Personal information
- Full name: Abbas Kassem Awad
- Date of birth: 1 August 1993 (age 33)
- Place of birth: Qmatiye, Lebanon
- Height: 1.78 m (5 ft 10 in)
- Position: Full-back

Senior career*
- Years: Team / Apps / (Gls)
- 2012–2013: Shabab Arabi
- 2013–2017: Ansar / 10 / (0)
- 2016–2017: → Racing Beirut (loan) / 15 / (0)
- 2017–2020: Bank of Beirut (futsal)
- 2020–2022: Shabab Bourj / 26 / (1)
- 2022–2023: Safa / 7 / (0)

International career
- 2015: Lebanon U23 / 3 / (0)
- 2014: Lebanon / 2 / (0)

= Abbas Awad =

Lebanese footballer (born 1993)

Abbas Kassem Awad (عباس قاسم عوض; born 1 August 1993) is a Lebanese former footballer who played as a full-back.

== Club career ==
Starting his career at Shabab Arabi in the Lebanese Third Division, on 1 August 2013, Lebanese Premier League club Ansar announced the signing of Awad. On 31 August 2016, Awad moved on a one-year loan to Racing Beirut.

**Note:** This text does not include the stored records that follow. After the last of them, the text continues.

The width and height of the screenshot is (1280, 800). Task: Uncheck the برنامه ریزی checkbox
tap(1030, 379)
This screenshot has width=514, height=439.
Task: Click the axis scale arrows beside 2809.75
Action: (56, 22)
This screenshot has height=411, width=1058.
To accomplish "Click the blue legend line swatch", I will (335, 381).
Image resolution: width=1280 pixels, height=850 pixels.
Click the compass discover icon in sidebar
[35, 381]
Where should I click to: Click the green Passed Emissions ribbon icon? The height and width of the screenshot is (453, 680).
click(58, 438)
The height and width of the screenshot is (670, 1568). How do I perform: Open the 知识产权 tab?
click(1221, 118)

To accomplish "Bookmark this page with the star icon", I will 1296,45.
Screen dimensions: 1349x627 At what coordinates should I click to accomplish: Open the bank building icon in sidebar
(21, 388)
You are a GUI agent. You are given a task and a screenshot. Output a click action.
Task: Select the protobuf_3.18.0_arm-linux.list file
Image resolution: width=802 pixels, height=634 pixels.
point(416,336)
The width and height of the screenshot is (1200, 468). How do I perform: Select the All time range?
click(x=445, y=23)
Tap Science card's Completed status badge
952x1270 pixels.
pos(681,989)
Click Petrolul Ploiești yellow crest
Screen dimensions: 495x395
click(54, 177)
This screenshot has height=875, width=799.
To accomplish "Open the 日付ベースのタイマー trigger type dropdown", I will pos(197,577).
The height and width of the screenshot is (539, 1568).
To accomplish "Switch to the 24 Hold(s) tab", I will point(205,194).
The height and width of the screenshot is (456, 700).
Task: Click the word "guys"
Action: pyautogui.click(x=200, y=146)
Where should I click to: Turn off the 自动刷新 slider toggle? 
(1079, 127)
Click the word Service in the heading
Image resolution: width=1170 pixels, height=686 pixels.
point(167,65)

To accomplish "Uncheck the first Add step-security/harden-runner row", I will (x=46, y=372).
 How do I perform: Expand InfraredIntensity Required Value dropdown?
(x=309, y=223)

Between 2017 and 2020, Awad played futsal for Bank of Beirut. He joined Shabab Bourj on 28 August 2020, and Safa on 12 August 2022.

== International career ==
Awad played for the Lebanon national under-23 team in 2015 at the 2016 AFC U-23 Championship qualification. He had already played two senior games in 2014, in friendlies against the United Arab Emirates and Qatar.